The UAE’s economy grew 3.6% in 2023, exactly in line with our forecast, according to preliminary data. The non-oil sector grew by a faster than expected 6.2% last year, while the oil and gas sector contracted by -3.1%. Financial services was the fastest growing sector in 2023, expanding 14.3% y/y after 6.6% growth in 2022. This was followed by transport and logistics (11.5% y/y), construction and real estate services.
The UAE’s economy has been remarkably resilient to both a lacklustre external backdrop as well as significantly higher interest rates in 2023. We now expect only a modest easing in monetary policy from the Fed towards the end of this year, with a total of 50bp in rate cuts pencilled in between September and December. This is likely to weigh on private sector investment this year. However, we expect public sector investment – particularly in transport and other infrastructure – to remain robust in 2024 and beyond, as the government has announced several large long-term projects including the expansion of the Etihad Rail network and Al Maktoum Airport. This will continue to underpin non-oil GDP growth in our view, offsetting any moderation in private sector investment and household consumption.

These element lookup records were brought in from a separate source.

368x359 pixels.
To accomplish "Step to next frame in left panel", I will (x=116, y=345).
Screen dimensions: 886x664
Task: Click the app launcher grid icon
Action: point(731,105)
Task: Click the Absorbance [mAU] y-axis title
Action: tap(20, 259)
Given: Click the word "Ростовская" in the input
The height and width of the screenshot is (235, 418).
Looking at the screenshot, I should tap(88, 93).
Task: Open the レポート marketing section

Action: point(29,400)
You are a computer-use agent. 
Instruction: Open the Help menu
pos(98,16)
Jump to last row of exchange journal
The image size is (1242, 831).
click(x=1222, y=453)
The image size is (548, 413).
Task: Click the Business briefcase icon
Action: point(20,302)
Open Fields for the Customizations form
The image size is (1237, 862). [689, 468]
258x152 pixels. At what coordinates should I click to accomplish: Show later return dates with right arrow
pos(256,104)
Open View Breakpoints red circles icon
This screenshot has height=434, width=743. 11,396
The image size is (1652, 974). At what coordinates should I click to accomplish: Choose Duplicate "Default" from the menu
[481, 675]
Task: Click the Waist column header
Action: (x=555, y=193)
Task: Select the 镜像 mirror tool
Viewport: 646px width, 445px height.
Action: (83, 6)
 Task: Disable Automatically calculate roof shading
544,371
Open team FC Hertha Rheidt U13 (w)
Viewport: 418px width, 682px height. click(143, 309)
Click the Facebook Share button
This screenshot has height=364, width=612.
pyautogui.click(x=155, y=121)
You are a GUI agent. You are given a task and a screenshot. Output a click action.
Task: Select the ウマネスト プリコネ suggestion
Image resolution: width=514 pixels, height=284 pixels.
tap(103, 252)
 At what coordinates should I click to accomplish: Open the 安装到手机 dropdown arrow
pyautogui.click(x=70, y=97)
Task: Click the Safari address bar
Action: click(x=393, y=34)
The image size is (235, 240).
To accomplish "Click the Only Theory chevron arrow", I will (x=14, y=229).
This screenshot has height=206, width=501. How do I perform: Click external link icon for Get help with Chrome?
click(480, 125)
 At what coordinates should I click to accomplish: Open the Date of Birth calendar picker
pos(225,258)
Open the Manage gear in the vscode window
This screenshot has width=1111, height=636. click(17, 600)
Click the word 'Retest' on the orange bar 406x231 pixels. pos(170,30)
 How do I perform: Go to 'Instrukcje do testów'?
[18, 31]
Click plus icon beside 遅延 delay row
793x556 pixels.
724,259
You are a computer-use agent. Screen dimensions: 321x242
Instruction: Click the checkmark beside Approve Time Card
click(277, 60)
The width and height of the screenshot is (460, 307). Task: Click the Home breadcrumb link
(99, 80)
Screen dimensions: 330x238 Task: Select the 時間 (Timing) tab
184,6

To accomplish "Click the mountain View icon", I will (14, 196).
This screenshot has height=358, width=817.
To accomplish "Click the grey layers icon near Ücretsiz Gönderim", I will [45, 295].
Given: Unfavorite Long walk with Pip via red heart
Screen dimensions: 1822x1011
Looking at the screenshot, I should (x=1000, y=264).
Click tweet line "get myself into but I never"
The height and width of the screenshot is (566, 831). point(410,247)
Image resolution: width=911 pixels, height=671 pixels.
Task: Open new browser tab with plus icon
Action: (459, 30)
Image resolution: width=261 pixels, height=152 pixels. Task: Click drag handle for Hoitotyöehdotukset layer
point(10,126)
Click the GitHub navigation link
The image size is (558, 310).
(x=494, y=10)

Consequently, we have upgraded our non-oil growth forecast for the UAE this year to 5.0% from 4.5% previously, taking headline GDP growth to 3.7% from 3.3% previously. We assume no growth in the oil & gas sector this year as oil production is likely to remain constrained by OPEC+ production limits. If there is an increase in the UAE’s target production level, this would pose an upside risk to our headline GDP growth forecast.
Minutes from the end of April / early May FOMC meeting showed that several Fed officials were willing to “tighten policy further should risks to inflation materialise” while the Fed also wasn’t sure how well their policy stance was actually cooling the US economy. Inflation prints in the US have been stronger than expected so far in 2024 and the Fed noted that it would “take longer than previously anticipated” for inflation to get closer to target levels. Much of what was in the minutes had been revealed from Fed speakers since the meeting so the impact on markets was relatively muted.
Inflation in the UK dropped to 2.3% y/y in April, down from 3.2% a month earlier. Core inflation also slowed, falling to 3.9% from 4.2% in March. On a monthly basis, CPI inflation rose by 0.3%. The April inflation print was faster than markets had been expecting but nevertheless affirms the strong disinflationary trend at play in the UK economy. Higher costs for hotels and restaurants as well as transport prices were behind the stronger than expected price data last month. Markets had been pricing in a stronger chance that the Bank of England would begin to cut rates as early as June but following the inflation data have slashed those expectations to barely more than a 10% probability.
PMI measures for Japan showed some stabilization on aggregate for May according to the Jibun Bank PMI survey. The manufacturing index improved to 50.5 from 49.6 a month earlier while the services component cooled. Overall the composite index remained positive at 52.4, up marginally from 52.3 a month earlier.